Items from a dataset
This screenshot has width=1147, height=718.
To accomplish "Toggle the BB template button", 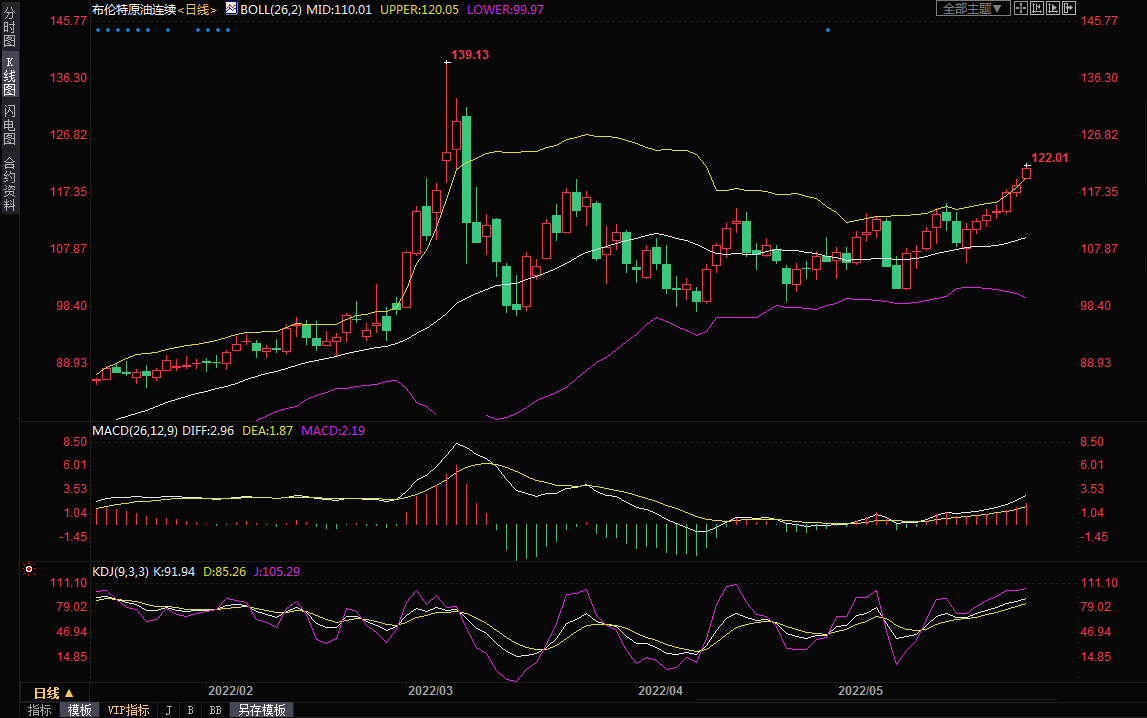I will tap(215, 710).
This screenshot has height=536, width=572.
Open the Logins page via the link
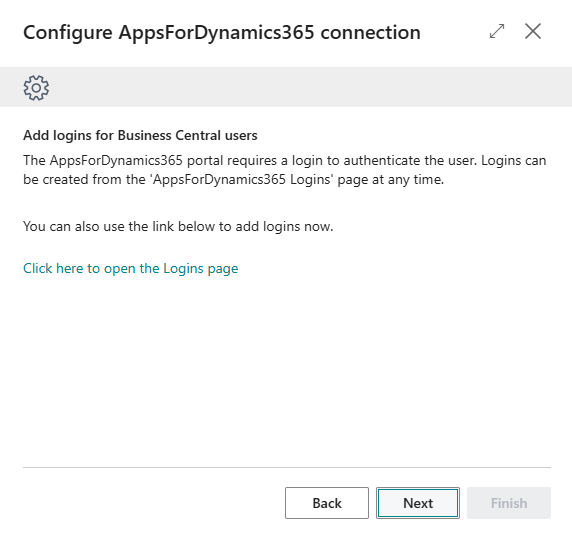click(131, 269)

> [ASSIGNMENT]:
Scan the data above. Return every line with "screenshot" in it.

> [RESULT OF THIS TASK]:
This screenshot has width=1147, height=718.
This screenshot has height=536, width=572.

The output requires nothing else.